We sold about 490 cars that day, and since then we have had even better weeks and sold over 670 cars. We have a lot more buyers with dealers coming back in the marketplace because they have inquiries coming in on their end. There’s also more private buyers feeling more at ease. We also have the government stimulus like the JobKeeper package kicking in and probably helping people feel a bit more confident to go out and buy a car. What we have seen during COVID, is we’ve actually had double the amount of private buyers versus pre-COVID.
Let’s go back to the start of the year 2020. How were you feeling about the year ahead, what was your outlook for your business and vehicle sales in Australia?
We had a good outlook. We’d come off a reasonably strong 2019; we felt 2020 was going to be quite strong. We typically find the used car industry is strong when the new car market is having challenges.
To let us understand your business model better, can you tell us about the vendors, where you get your assets from?
Most of the vendors that we are selling on behalf of are the major fleet companies and government entities. They make up about 60 percent of our assets for sale. We also sell for financiers — their repossession lots, and have lots of not-for-profits and corporate clients among our vendors. We typically sell to a mix of trade and private buyers and that creates a healthy competition on the assets and therefore a good sale price for our vendors. Trade buyers are dealers buying vehicles for their car sales lots and private buyers range from mums and dads buying an SUV to a tradie updating his van or ute.

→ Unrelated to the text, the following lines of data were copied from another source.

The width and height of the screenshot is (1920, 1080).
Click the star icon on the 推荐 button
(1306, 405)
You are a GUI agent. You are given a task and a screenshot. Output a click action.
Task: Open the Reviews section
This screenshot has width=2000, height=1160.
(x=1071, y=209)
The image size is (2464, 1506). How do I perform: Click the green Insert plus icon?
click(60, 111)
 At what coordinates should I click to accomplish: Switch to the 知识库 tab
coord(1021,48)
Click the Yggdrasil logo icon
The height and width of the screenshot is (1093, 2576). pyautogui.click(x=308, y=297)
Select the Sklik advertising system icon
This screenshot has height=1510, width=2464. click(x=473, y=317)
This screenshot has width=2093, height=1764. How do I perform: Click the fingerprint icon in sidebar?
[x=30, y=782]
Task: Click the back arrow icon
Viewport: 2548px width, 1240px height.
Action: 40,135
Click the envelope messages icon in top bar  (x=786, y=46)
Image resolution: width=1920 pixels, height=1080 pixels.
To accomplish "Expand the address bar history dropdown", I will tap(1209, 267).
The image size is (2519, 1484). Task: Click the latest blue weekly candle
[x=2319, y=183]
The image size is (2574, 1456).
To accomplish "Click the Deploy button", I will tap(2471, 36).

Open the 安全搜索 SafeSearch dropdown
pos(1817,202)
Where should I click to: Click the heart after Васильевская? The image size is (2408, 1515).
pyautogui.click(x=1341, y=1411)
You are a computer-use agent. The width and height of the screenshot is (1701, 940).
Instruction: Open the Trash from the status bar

What can you tell us about how fleet owners are reacting in this COVID-19 period? Are fleet owners hanging onto vehicles that they might otherwise have sold?
A number of fleet companies are working with their customers to extend out their leases — even customers that haven’t been sure what direction they need to take have been inclined to extend leases out for three to six months. A number have been saying, ‘I don’t need these vehicles anymore; I just want to free up my cash and return the car.’
When did you first start to notice business drifting off or changing amid the early signs of COVID-19?
The last two weeks of March is when we saw a significant shift in appetite among buyers. Consumers were all of a sudden very focussed on staying healthy, staying indoors and buying a car wasn’t top of mind. Halfway through, April we started to see better signs in the auction and in our fixed price sales online.
What did you do as a business in response to the lockdowns?
The PM said auctions couldn’t continue. We were lucky that we already had very strong online offerings. All of our auctions have been online for many, many years; we livestream auctions and every auction and every vehicle is broadcast live on the internet. We also have eBay-style auctions where you bid incrementally, and fixed price sales. Having good online systems has been really important to us all the way through.
You have also just released some results of a survey you did among clients indicating demand for vehicles is unlikely to get back to pre-COVID levels anytime soon. Can you tell us the main findings of the survey?
We got feedback from 80 dealers across Australia and most indicated their inquiry level was down 60 percent from the pre-COVID period. However, 70 percent of respondents said that in the last two weeks (first two weeks of May) they’ve seen an increase in inquiries which is really positive and which goes hand-in-glove with the increases we have seen in attendance and buyer activity in our auctions. What the survey also indicated is that buyers are inquiring on cheaper type assets — those priced between $5,000 and $20,000 — rather than assets that might be 40-60k. Most of the respondents said they’ll be back buying again in the next 14 days but at half the volume of the pre-COVID levels.
I see also published results of a survey recently. It showed consumer demand among non-car-owners has shifted dramatically, with 38 percent saying they will definitely consider buying a car now. Does that sort of information ring true with what you are hearing or seeing?
Absolutely, the dealers are telling us that the demand and even the most popular assets we’ve been selling are those are those under 15K. I think that’s what is ringing true is consumers are looking to buy a cheaper vehicle to move around in rather than relying on public transport. Maybe that’s a short term thing, but it certainly seems to line up with the popular purchasing segment, which for us is under $15,000. Prices have started climbing. The market’s bouncing back but it’s going to take a little bit of time to climb back to pre-COVID levels.